Local Responses to Canada's Great War

By Robert Rutherdale
Categories: History, Military History, Social Sciences, Popular Culture, Communication & Media Studies, Canadian History
Publisher: UBC Press
Hardcover : 9780774810135, 360 pages, October 2004
Paperback : 9780774810142, 360 pages, July 2005
Ebook (PDF) : 9780774851244, 360 pages, October 2007

Table of contents

Introduction

1 Places and Sites

2 Dancing before Death

3 Hierarchies

4 Demonizations

5 Conscription Contested

6 Gendered Fields

7 Men Like Us

8 Beyond Hometown Horizons

Notes

Bibliography

Index

Alive with personal stories, Hometown Horizons considers how people and communities on the Canadian home front perceived the Great War.

Description

Robert Rutherdale considers how people and communities on the Canadian home front perceived the Great War. Drawing on newspaper archives and organizational documents, he examines how farmers near Lethbridge, Alberta, shopkeepers in Guelph, Ontario, and civic workers in Trois-Rivières, Québec took part in local activities that connected their everyday lives to a tumultuous period in history.The making of Canada’s home front, Rutherdale argues, was experienced fundamentally through local means. Hometown Horizons challenges historians to consider the place of everyday modes of communication in forming collective understandings of world events.

Reviews

Robert Rutherdale’s Hometown Horizons: Local Responses to Canada’s Great War is an important work that contributes to a social and cultural understanding of the war. … This book stands out in the literature by offering a microscopic view of the struggle. … Overall, Rutherdale’s book is important in the uniqueness of its localized approach. It offers a wealth of information and the depth of the author’s research is impressive. Individuals from each community are brought to life and this work goes a long way in highlighting the importance of the local response to the Great War.

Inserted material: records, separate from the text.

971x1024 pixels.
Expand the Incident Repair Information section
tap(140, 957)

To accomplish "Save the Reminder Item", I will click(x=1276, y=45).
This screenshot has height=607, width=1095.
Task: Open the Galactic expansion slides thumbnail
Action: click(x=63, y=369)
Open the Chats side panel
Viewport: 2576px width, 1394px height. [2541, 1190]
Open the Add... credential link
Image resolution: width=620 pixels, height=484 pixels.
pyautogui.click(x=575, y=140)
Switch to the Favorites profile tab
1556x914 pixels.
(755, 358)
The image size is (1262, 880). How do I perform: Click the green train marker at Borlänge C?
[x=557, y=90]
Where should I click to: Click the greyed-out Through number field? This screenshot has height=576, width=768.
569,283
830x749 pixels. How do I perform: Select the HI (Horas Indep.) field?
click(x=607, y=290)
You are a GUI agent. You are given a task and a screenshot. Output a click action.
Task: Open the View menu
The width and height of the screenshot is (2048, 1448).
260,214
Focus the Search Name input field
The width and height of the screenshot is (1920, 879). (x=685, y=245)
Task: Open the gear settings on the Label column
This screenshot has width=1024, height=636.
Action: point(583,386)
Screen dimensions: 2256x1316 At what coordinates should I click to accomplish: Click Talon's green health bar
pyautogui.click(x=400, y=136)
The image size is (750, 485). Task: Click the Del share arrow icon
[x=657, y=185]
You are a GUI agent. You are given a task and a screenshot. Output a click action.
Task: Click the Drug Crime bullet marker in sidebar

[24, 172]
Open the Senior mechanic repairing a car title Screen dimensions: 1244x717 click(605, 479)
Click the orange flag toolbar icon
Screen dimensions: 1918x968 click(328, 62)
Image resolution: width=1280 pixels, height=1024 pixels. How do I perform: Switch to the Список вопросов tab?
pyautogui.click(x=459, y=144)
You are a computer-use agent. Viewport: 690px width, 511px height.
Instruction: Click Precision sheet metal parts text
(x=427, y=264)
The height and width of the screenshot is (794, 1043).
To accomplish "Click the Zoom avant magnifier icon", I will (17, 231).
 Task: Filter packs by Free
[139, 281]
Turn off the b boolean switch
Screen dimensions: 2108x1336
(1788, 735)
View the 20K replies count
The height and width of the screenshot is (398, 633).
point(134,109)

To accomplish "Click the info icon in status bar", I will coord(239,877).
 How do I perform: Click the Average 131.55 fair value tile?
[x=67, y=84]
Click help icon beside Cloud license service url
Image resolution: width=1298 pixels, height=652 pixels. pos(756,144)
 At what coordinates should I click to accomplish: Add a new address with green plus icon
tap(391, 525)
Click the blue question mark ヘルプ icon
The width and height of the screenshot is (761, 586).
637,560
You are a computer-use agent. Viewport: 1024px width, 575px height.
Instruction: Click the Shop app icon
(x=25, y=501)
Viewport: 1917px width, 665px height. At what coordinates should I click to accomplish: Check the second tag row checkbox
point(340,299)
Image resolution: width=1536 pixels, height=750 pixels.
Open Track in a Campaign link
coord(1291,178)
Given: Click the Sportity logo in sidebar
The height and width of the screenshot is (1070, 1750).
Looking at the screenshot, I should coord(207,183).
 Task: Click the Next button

Hometown Horizons is useful not only within the historiography of the First World War but also within the study of French-English relations, gender history, and rural and urban history in Canada.

- Canadian Military History, Spring 2007 1/1/2007

Readers will find a wealth of information in Hometown Horizons ... Rutherdale has provided a valuable addition to military and local history in this richly documented and nuanced study on the multi-faceted effects of the First World War on the Canadian home front.